Metal currency found in caches from the period contained up to 80 percent copper and only small amounts of silver. The people who made the money added arsenic, which gives copper the appearance of real silver.
“Despite the small percentage of silver in the silverware, they were mixed with other substances such as arsenic that made them look silver, which reinforces the hypothesis that in at least part of the period it was a deliberate forgery,” say the researchers in statement translated by the Times of Israel.
According to Hannah Brown of the Jerusalem Post, the researchers were unable to determine the silver’s origins, but they identified the copper as the product of mines in the Timna area. The findings, published in the Journal of Archaeological Science, suggest the forgers most likely used local copper to make small amounts of silver money from previous periods last longer.

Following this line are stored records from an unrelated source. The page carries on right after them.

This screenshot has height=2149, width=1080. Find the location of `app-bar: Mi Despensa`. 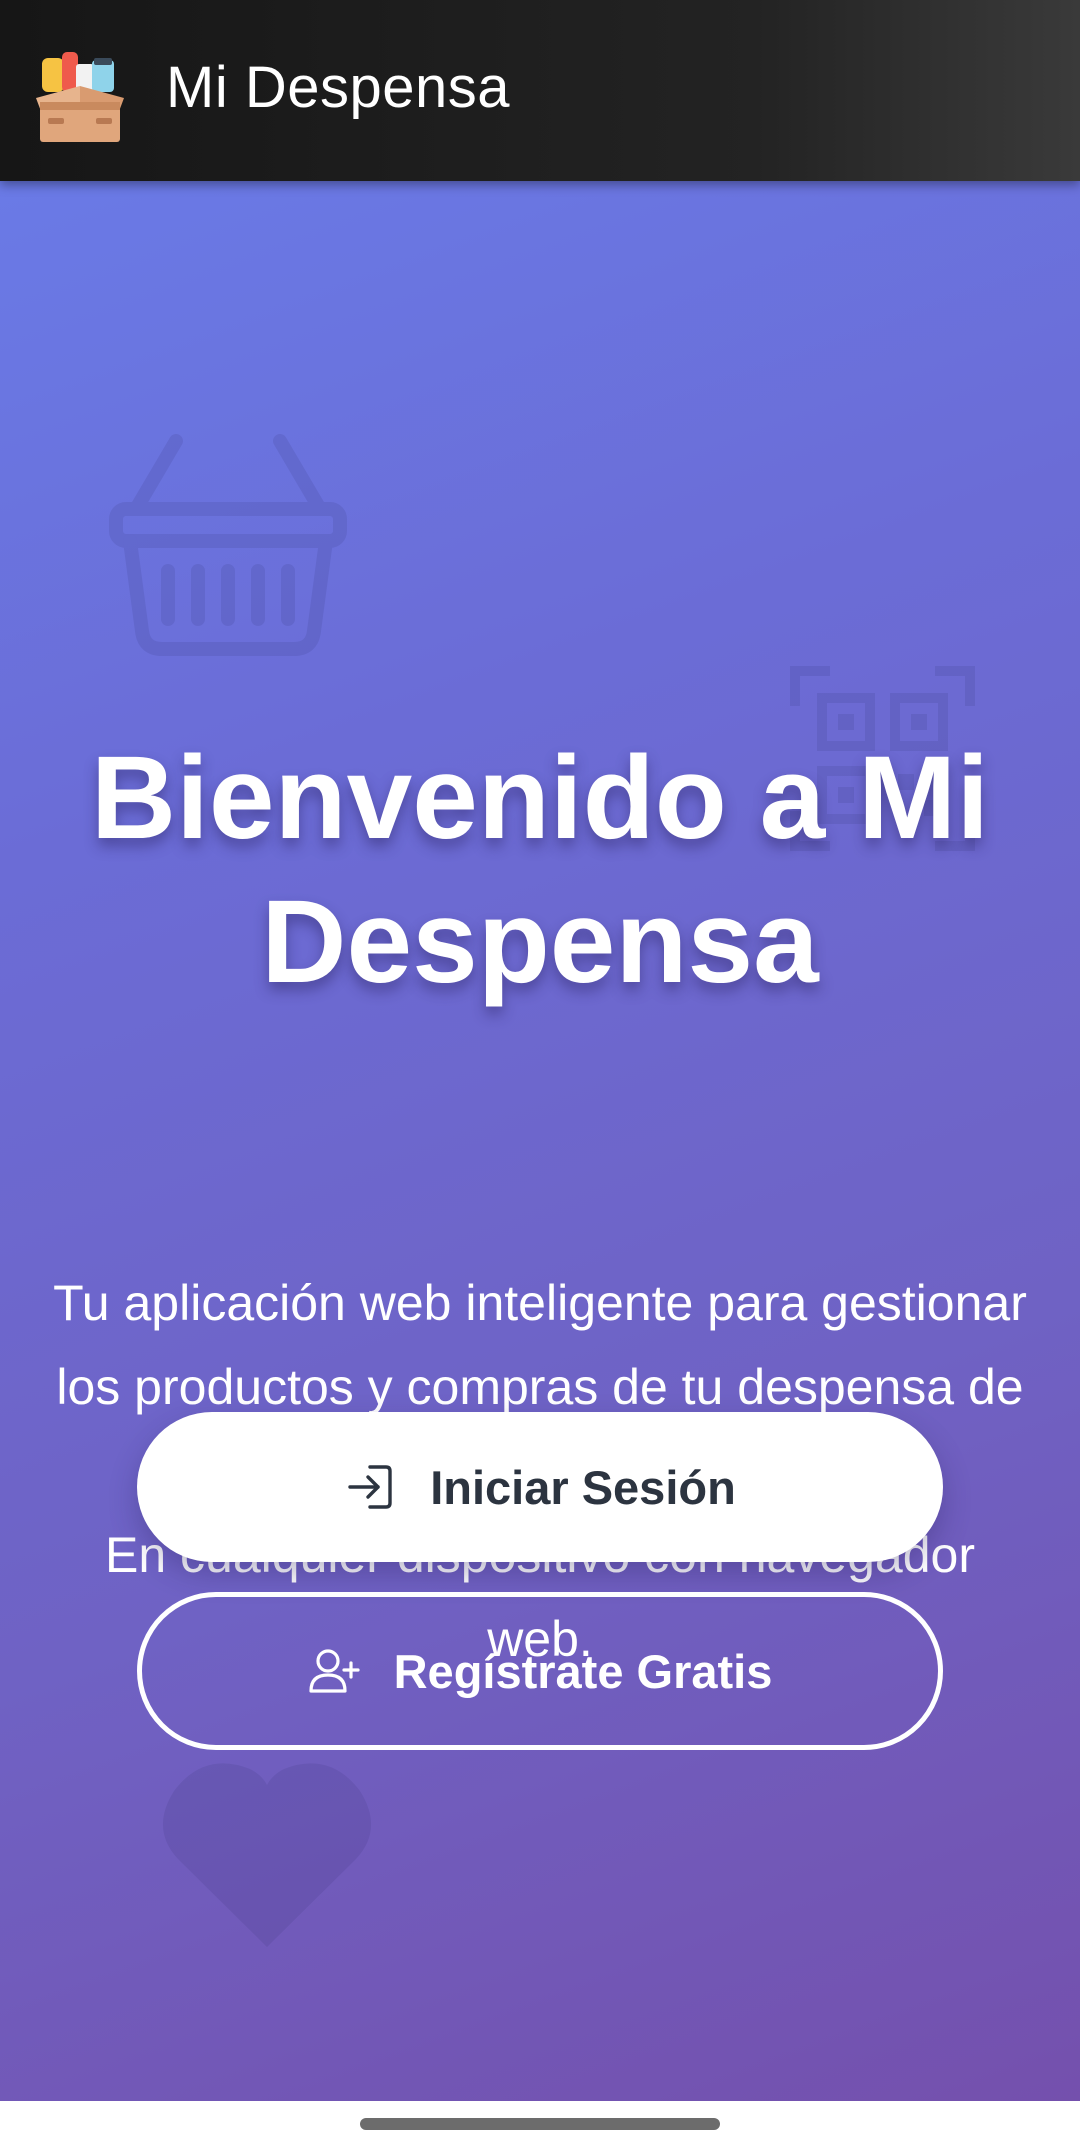

app-bar: Mi Despensa is located at coordinates (540, 90).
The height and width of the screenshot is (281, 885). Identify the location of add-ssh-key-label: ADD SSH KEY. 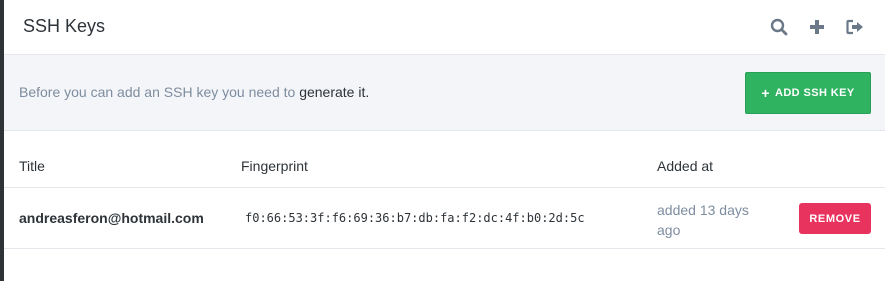
(814, 93).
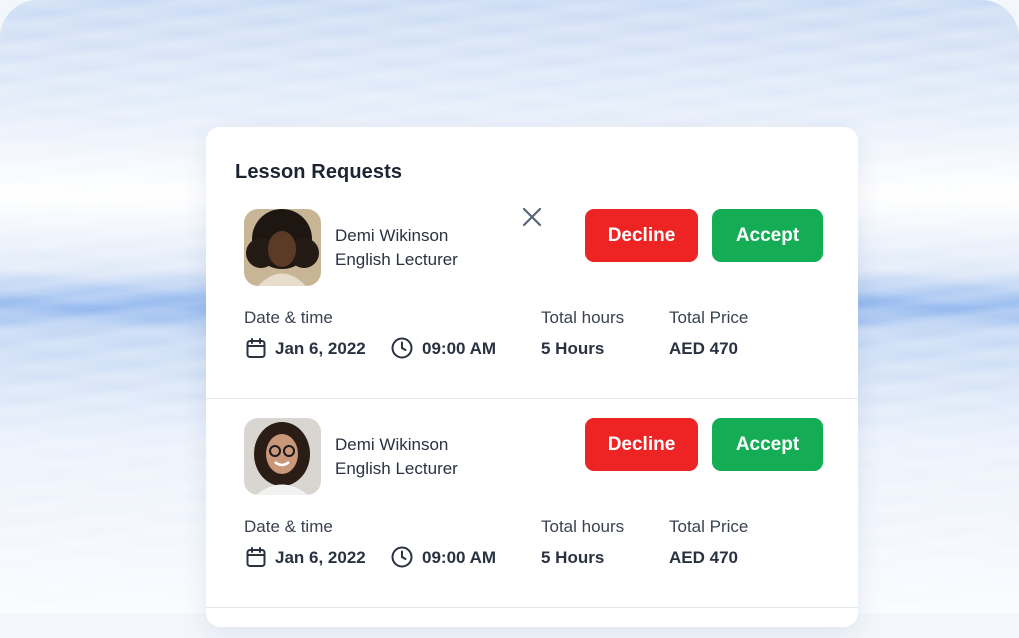 This screenshot has height=638, width=1019. Describe the element at coordinates (532, 217) in the screenshot. I see `close-icon` at that location.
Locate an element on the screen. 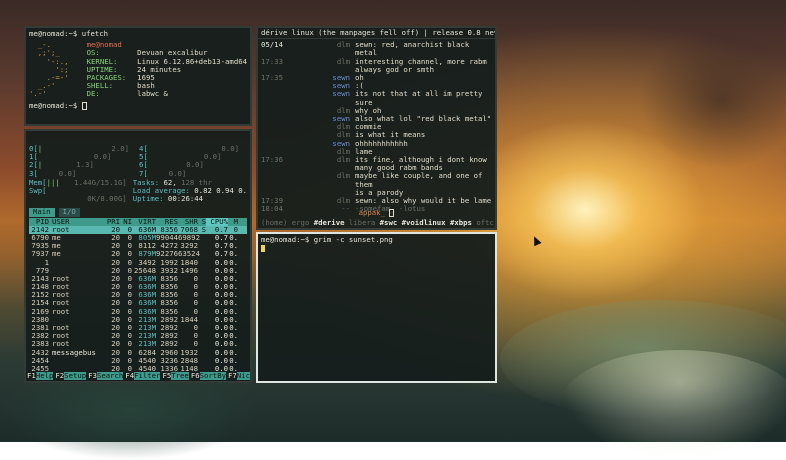  fkey-sortby: SortBy is located at coordinates (212, 376).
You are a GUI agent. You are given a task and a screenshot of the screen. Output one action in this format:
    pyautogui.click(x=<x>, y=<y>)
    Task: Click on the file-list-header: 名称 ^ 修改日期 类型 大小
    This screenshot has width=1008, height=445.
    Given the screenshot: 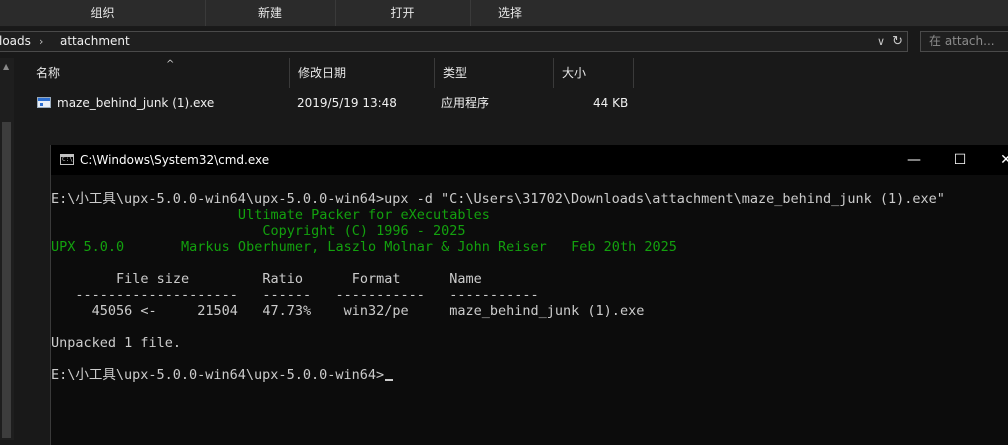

As Aaron Kalman reported for the Times of Israel in 2013, radiocarbon dating has shown that the Timna copper mines were operational by around the tenth century B.C.
The scientists found the caches of counterfeit money in various locations across modern-day Israel, including the ancient cities of Beit She’an, Megiddo and Ashkelon. The amount of arsenic found in each piece was similar, hinting that the creation of the metal alloys was part of an organized counterfeiting effort.
Donald T. Ariel, the head of the Israel Antiquities Authority, tells the Times of Israel that minted coins were only used in the Levant as of the end of the seventh century B.C. Before that, people used “proto-coins”—broken pieces of jewelry or other metal fragments valued based on their weight. This currency system is referenced in Genesis 23, which finds Abraham buying land for the Tomb of the Patriarchs.
“He weighed 400 shekels,” Ariel says. “There were no coins at the time. He weighed pieces of silver.”
The research indicates that the use of false silver continued after Egypt withdrew from Canaan, but the copper source changed from Timna to Faynan. Eshel tells Live Science that what began as forgery may have eventually become an accepted convention for creating currency.
“I don’t think you can produce silver-copper-arsenic ores for over 250 years and that no one would notice, because it corrodes [by turning green] over time,” she explains.
The researchers found that long-distance silver trade began again around 950 B.C., with supplies of the metal coming from Anatolia and the western Mediterranean. Starting around that time, currency was once again made out of pure silver.